=== Begin Enclosure ===

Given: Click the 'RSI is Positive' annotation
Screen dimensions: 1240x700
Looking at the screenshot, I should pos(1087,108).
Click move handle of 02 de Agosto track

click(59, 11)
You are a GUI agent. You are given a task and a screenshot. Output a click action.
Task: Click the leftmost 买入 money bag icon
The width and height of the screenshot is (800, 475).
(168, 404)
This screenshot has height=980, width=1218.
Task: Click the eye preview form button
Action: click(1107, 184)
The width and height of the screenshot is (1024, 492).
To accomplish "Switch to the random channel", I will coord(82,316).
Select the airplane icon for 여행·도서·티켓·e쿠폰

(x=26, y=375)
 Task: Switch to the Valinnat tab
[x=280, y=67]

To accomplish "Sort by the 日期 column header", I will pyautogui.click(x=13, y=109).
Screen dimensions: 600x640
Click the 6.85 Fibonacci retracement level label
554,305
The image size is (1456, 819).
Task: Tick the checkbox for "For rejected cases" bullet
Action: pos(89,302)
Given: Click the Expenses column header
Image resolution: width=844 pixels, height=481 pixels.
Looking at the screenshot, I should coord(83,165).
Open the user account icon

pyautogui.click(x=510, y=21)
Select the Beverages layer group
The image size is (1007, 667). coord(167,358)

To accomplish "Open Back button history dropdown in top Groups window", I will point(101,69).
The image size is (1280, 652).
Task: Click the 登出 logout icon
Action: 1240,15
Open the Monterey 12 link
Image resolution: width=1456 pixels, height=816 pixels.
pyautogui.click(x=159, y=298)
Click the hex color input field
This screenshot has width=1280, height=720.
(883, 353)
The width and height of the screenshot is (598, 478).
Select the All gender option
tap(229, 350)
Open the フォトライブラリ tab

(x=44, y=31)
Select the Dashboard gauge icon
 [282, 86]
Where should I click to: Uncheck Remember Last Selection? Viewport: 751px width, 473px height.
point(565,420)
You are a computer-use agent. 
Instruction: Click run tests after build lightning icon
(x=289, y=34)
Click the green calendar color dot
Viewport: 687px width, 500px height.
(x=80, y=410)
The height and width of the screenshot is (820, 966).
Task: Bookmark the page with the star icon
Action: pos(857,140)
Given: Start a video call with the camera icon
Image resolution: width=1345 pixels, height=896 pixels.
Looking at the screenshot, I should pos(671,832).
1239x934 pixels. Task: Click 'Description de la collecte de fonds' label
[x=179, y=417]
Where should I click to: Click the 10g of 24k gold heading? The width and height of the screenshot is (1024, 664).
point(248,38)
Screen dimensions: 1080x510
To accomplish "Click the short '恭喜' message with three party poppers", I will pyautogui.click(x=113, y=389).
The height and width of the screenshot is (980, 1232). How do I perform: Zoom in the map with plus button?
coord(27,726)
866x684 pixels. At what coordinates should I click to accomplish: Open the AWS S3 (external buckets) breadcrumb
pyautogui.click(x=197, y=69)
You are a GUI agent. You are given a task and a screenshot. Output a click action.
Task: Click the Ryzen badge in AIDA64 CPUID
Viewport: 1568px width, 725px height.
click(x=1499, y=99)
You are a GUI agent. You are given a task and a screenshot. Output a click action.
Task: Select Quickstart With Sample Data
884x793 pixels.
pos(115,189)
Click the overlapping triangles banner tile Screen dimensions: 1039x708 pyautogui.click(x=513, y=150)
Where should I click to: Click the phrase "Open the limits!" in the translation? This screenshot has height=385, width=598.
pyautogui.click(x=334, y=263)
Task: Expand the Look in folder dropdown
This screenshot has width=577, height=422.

=== End Enclosure ===

** PROBLEM DESCRIPTION **
With the material above as the source, restate each line word for word.

** RESULT OF THE EXERCISE **
Given: Click the 'RSI is Positive' annotation
Screen dimensions: 1240x700
Looking at the screenshot, I should pos(1087,108).
Click move handle of 02 de Agosto track

click(59, 11)
You are a GUI agent. You are given a task and a screenshot. Output a click action.
Task: Click the leftmost 买入 money bag icon
The width and height of the screenshot is (800, 475).
(168, 404)
This screenshot has height=980, width=1218.
Task: Click the eye preview form button
Action: click(1107, 184)
The width and height of the screenshot is (1024, 492).
To accomplish "Switch to the random channel", I will coord(82,316).
Select the airplane icon for 여행·도서·티켓·e쿠폰

(x=26, y=375)
 Task: Switch to the Valinnat tab
[x=280, y=67]

To accomplish "Sort by the 日期 column header", I will pyautogui.click(x=13, y=109).
Screen dimensions: 600x640
Click the 6.85 Fibonacci retracement level label
554,305
The image size is (1456, 819).
Task: Tick the checkbox for "For rejected cases" bullet
Action: pos(89,302)
Given: Click the Expenses column header
Image resolution: width=844 pixels, height=481 pixels.
Looking at the screenshot, I should coord(83,165).
Open the user account icon

pyautogui.click(x=510, y=21)
Select the Beverages layer group
The image size is (1007, 667). coord(167,358)

To accomplish "Open Back button history dropdown in top Groups window", I will point(101,69).
The image size is (1280, 652).
Task: Click the 登出 logout icon
Action: 1240,15
Open the Monterey 12 link
Image resolution: width=1456 pixels, height=816 pixels.
pyautogui.click(x=159, y=298)
Click the hex color input field
This screenshot has width=1280, height=720.
(883, 353)
The width and height of the screenshot is (598, 478).
Select the All gender option
tap(229, 350)
Open the フォトライブラリ tab

(x=44, y=31)
Select the Dashboard gauge icon
 [282, 86]
Where should I click to: Uncheck Remember Last Selection? Viewport: 751px width, 473px height.
point(565,420)
You are a computer-use agent. 
Instruction: Click run tests after build lightning icon
(x=289, y=34)
Click the green calendar color dot
Viewport: 687px width, 500px height.
(x=80, y=410)
The height and width of the screenshot is (820, 966).
Task: Bookmark the page with the star icon
Action: pos(857,140)
Given: Start a video call with the camera icon
Image resolution: width=1345 pixels, height=896 pixels.
Looking at the screenshot, I should pos(671,832).
1239x934 pixels. Task: Click 'Description de la collecte de fonds' label
[x=179, y=417]
Where should I click to: Click the 10g of 24k gold heading? The width and height of the screenshot is (1024, 664).
point(248,38)
Screen dimensions: 1080x510
To accomplish "Click the short '恭喜' message with three party poppers", I will pyautogui.click(x=113, y=389).
The height and width of the screenshot is (980, 1232). How do I perform: Zoom in the map with plus button?
coord(27,726)
866x684 pixels. At what coordinates should I click to accomplish: Open the AWS S3 (external buckets) breadcrumb
pyautogui.click(x=197, y=69)
You are a GUI agent. You are given a task and a screenshot. Output a click action.
Task: Click the Ryzen badge in AIDA64 CPUID
Viewport: 1568px width, 725px height.
click(x=1499, y=99)
You are a GUI agent. You are given a task and a screenshot. Output a click action.
Task: Select Quickstart With Sample Data
884x793 pixels.
pos(115,189)
Click the overlapping triangles banner tile Screen dimensions: 1039x708 pyautogui.click(x=513, y=150)
Where should I click to: Click the phrase "Open the limits!" in the translation? This screenshot has height=385, width=598.
pyautogui.click(x=334, y=263)
Task: Expand the Look in folder dropdown
This screenshot has width=577, height=422.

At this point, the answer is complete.